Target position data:
— Begin —

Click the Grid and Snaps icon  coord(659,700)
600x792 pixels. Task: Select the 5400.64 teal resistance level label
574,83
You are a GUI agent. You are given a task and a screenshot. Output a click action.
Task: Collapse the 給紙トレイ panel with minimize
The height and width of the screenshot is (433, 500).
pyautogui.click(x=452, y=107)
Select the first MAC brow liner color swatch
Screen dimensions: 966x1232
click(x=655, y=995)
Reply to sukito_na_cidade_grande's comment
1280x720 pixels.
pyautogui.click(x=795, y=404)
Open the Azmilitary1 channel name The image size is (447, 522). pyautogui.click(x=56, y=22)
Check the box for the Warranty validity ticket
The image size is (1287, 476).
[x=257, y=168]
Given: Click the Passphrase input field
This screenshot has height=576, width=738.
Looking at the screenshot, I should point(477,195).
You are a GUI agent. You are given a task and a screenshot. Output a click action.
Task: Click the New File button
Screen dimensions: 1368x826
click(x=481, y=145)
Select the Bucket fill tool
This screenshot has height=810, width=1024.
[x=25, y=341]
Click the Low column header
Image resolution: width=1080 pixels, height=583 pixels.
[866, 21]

— End —

Requirement: Rewrite the data above, swapping "GUI agent" for "interface agent" everywhere it occurs and changing nothing else.

The result:
Click the Grid and Snaps icon  coord(659,700)
600x792 pixels. Task: Select the 5400.64 teal resistance level label
574,83
You are a interface agent. You are given a task and a screenshot. Output a click action.
Task: Collapse the 給紙トレイ panel with minimize
The height and width of the screenshot is (433, 500).
pyautogui.click(x=452, y=107)
Select the first MAC brow liner color swatch
Screen dimensions: 966x1232
click(x=655, y=995)
Reply to sukito_na_cidade_grande's comment
1280x720 pixels.
pyautogui.click(x=795, y=404)
Open the Azmilitary1 channel name The image size is (447, 522). pyautogui.click(x=56, y=22)
Check the box for the Warranty validity ticket
The image size is (1287, 476).
[x=257, y=168]
Given: Click the Passphrase input field
This screenshot has height=576, width=738.
Looking at the screenshot, I should point(477,195).
You are a interface agent. You are given a task and a screenshot. Output a click action.
Task: Click the New File button
Screen dimensions: 1368x826
click(x=481, y=145)
Select the Bucket fill tool
This screenshot has height=810, width=1024.
[x=25, y=341]
Click the Low column header
Image resolution: width=1080 pixels, height=583 pixels.
[866, 21]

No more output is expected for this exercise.